You’ll find out pretty quickly that many clients—and people in general—think graphic design is simple. Questions like, “Can you just throw a logo together quick for me?” or assumptions about how long it will take you to design something can be disheartening, especially because the graphic design requires a very specific skillset. Friends might ask you to create posters for free, and businesses might not recognize the potential you offer.
Gently reminding people about how long a design actually takes and how complicated it is can help dispel these conjectures. It’s also important to rally for your pricing and hold fast to your cost.
“No one will want to pay you what you're worth,” says Scott Stickane, owner of creative agency, House of Sticks. It’s up to you to stand up for yourself and the value of your work—which isn’t always easy.
Whether or not their skills are truly developed, graphic designers abound these days. There are a lot of freelance designers out there, as well as a lot of agencies, so the market is competitive, meaning you’ll really have to market yourself. You have to have a portfolio in order to get work, but it’s tough to create a portfolio without work.

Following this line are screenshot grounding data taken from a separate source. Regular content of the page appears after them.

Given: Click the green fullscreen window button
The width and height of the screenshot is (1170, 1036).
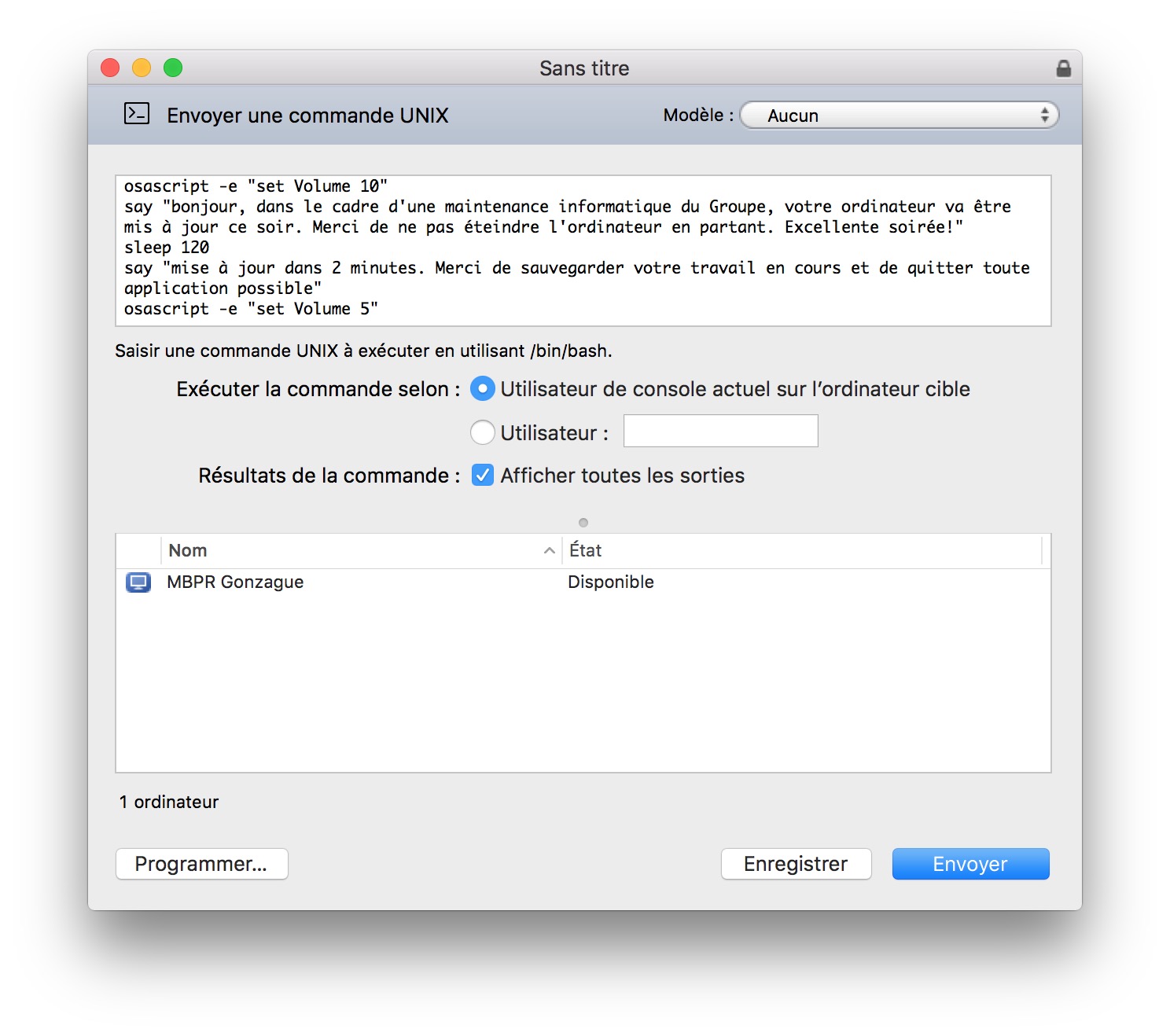Looking at the screenshot, I should click(x=173, y=68).
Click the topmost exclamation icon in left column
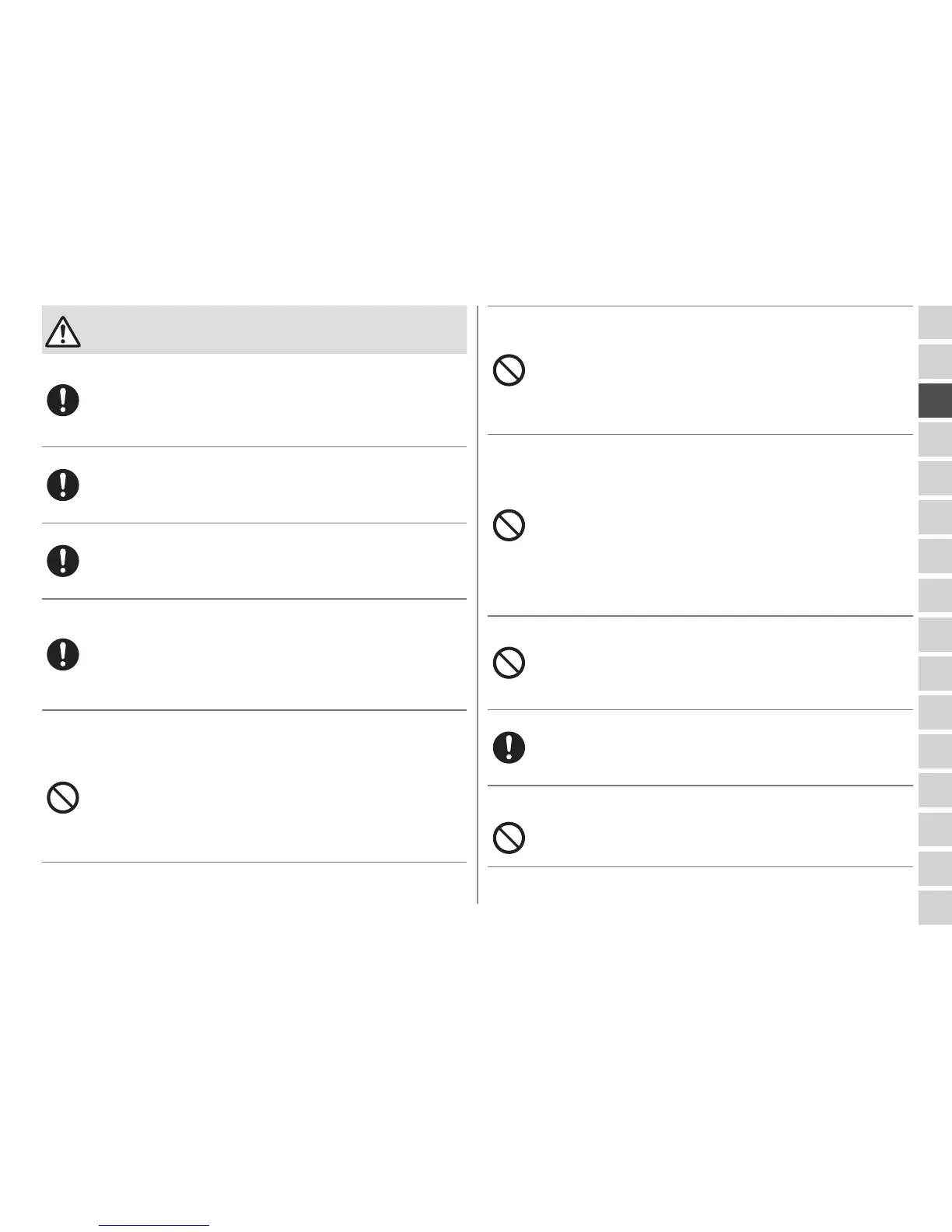This screenshot has width=952, height=1232. tap(63, 401)
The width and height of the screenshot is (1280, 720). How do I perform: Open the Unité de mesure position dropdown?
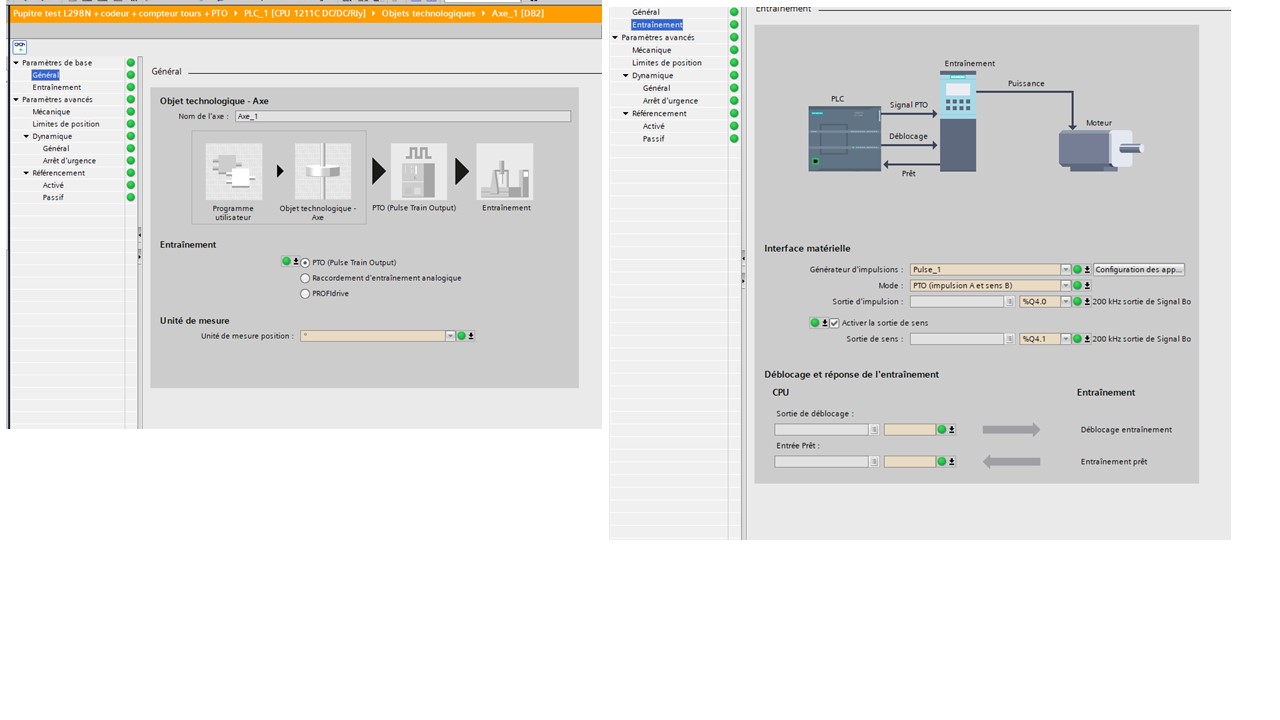(450, 336)
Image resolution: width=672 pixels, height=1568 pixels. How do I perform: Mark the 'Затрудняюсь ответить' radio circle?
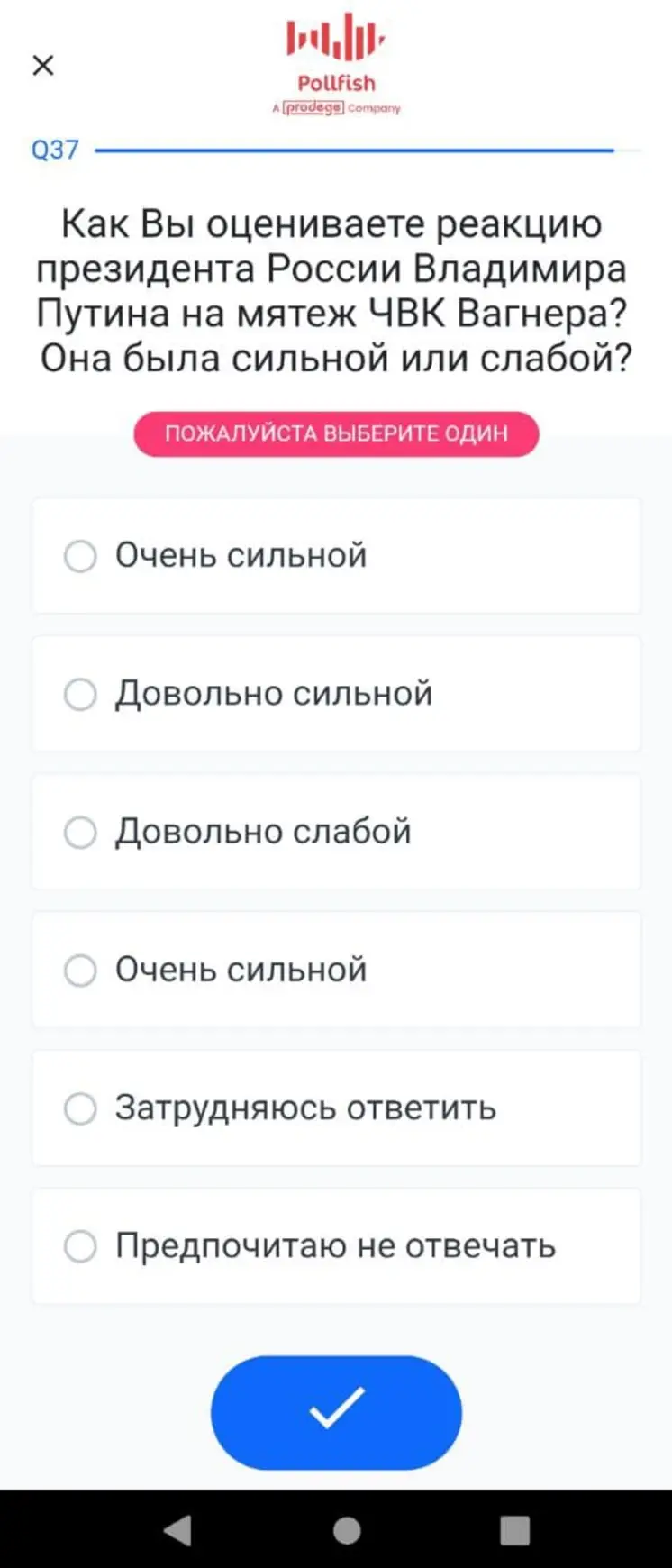80,1108
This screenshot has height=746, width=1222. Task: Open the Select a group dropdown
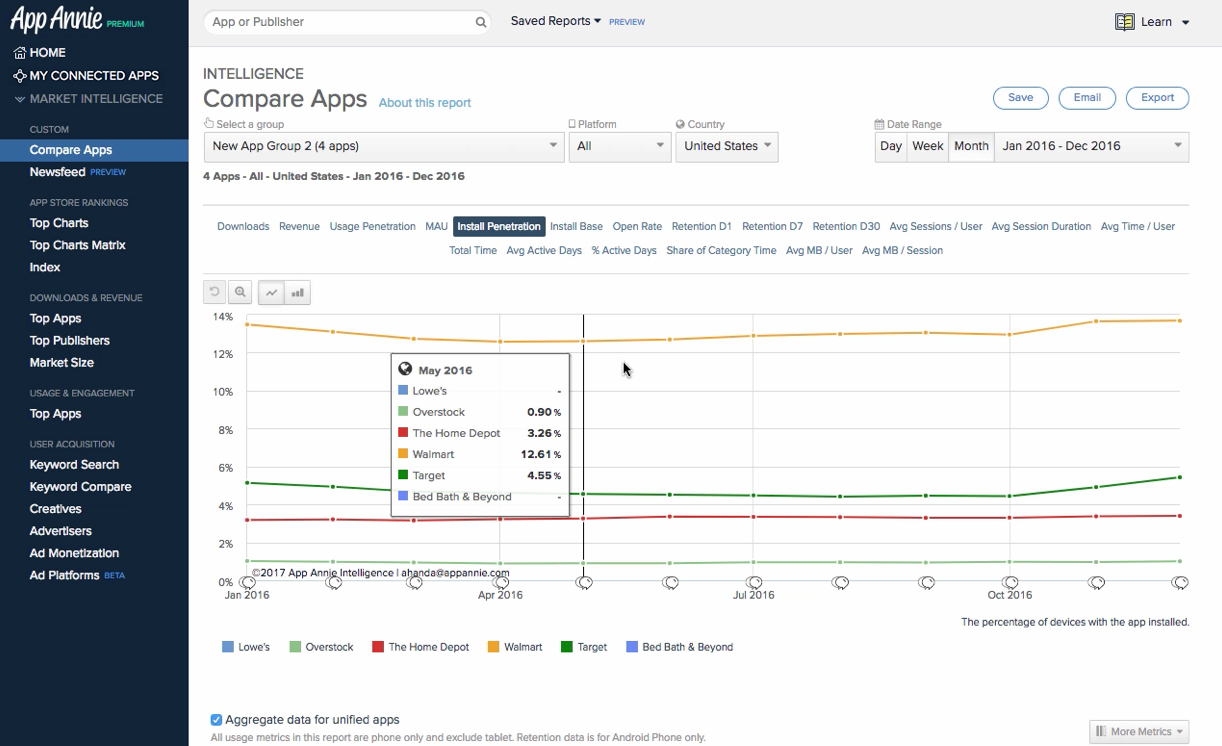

If you’re looking for ways to beef up your portfolio, keep in mind that you can always include design projects from your time in school or at an internship. There are also plenty of organizations that will take your designs for free. While it isn’t a habit you should get into, there’s no shame in designing a few free logos or posters for a worthy cause in order to build experience.
Skills needed in a graphic design job are given below:
You can easily find jobs in various design consultancies, advertising agencies, design studio, educational institutions, publishers, marketing firms and many other places. After completing a degree in graphic design, you may also set up your own design studio or can work as an exhibiting artist.